Advances in pharmacology (San Diego) | 2013
Stephanos J. Hadziyannis; Dimitrios Vassilopoulos; Emilia Hadziyannis
Chronic infection with the hepatitis B virus (HBV) runs a long natural course during which underlying changes in liver histology can progress to cirrhosis and hepatic decompensation, as well as to hepatocellular carcinoma. Therapeutic intervention is currently aiming at suppression of HBV replication by applying a number of pharmacological agents. For an optimum use of available therapies, good knowledge of the natural course of chronic infection, as well as of the role played by several viral, host, and environmental factors, is mandatory.
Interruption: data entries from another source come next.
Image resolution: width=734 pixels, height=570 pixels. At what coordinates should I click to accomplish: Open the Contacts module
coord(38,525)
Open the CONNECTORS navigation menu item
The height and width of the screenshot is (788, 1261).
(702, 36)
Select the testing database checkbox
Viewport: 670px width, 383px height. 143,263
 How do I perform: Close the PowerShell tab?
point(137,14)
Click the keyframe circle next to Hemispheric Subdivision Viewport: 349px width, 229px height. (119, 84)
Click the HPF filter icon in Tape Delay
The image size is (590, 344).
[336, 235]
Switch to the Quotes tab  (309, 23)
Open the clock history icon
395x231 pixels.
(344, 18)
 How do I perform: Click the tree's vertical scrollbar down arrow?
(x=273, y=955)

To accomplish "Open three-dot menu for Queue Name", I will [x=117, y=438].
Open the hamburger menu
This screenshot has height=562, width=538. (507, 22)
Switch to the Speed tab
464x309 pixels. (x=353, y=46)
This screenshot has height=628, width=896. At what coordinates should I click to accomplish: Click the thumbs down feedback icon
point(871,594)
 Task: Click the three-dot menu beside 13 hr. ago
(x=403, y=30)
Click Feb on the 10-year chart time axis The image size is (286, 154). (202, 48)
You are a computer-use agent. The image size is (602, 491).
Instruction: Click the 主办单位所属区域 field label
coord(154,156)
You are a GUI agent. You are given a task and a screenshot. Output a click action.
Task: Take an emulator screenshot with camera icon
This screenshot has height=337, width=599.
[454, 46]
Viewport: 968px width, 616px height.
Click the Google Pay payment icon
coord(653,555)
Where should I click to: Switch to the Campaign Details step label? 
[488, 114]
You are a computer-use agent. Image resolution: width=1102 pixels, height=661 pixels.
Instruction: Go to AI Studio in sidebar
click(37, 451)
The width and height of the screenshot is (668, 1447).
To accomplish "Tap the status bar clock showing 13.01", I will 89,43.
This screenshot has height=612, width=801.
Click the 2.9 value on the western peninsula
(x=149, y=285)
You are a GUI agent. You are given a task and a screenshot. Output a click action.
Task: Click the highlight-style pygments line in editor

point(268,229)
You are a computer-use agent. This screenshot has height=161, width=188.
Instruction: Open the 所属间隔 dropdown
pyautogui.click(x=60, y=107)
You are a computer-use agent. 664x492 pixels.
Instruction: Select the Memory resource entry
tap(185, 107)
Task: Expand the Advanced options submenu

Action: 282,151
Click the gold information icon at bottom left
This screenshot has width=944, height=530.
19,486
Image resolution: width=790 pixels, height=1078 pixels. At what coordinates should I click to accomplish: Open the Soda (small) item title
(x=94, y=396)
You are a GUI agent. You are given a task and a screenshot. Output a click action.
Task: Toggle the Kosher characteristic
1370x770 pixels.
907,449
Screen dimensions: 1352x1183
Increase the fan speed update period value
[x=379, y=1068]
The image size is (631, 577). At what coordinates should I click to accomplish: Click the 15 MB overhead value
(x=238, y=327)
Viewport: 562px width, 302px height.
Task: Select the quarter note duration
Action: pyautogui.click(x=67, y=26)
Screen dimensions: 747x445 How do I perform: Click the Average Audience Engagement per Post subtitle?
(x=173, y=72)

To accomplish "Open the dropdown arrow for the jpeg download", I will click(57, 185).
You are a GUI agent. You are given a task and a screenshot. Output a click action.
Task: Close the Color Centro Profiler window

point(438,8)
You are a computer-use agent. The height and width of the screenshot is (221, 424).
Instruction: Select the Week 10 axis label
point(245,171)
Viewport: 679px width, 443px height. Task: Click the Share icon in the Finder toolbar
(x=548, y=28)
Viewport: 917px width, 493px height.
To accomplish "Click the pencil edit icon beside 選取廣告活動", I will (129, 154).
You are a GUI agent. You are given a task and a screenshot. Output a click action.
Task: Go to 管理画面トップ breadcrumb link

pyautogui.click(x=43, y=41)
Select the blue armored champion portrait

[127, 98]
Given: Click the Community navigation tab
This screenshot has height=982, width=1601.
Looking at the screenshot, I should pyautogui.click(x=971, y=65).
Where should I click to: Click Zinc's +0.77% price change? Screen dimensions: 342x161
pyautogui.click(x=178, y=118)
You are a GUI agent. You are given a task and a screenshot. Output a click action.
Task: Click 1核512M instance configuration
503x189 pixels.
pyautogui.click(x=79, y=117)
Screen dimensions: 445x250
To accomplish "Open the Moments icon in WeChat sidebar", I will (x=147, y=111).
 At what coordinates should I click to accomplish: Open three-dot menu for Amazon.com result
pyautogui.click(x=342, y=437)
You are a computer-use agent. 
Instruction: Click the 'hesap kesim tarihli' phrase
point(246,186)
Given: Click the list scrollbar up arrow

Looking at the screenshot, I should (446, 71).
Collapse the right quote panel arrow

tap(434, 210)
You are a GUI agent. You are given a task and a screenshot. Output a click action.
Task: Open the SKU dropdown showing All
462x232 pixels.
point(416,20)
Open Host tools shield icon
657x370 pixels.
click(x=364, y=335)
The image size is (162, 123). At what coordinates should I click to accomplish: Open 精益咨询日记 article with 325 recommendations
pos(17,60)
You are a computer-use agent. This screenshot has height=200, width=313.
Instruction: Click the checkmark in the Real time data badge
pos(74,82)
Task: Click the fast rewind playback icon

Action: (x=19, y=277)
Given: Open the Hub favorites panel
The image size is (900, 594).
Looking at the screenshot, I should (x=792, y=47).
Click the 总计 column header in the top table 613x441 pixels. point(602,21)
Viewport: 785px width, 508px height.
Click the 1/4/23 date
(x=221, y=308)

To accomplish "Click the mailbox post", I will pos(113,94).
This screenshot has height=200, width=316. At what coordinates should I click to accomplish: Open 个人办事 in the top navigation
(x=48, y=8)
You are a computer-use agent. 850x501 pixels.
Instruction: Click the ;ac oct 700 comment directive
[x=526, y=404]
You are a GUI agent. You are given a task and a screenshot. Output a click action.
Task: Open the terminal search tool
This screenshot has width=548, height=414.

The larger part of this chapter deals with how to treat the various subsets of patients with chronic hepatitis B (CHB), using mainly three first-line drugs: pegylated interferon-α2a, entecavir, and tenofovir, administered either in finite courses or indefinitely. The frequency of virological, serological, biochemical, and histological responses in the various subsets of patients, both during and after stopping treatment, is reviewed. It is stressed that the application of the highly potent antivirals entecavir and tenofovir, with acceptable safety records and with a high barrier to HBV resistance, represents major progress in the treatment of CHB. Despite the hitherto important developments in the treatment of viral hepatitis B, clinical cure of chronic HBV infection with HBsAg loss is achievable only in a few treated patients while eradication of HBV infection appears unrealistic. Development of new pharmacological agents acting at multiple targets of the replicative cycle of HBV may achieve higher efficacy and even cure of CHB.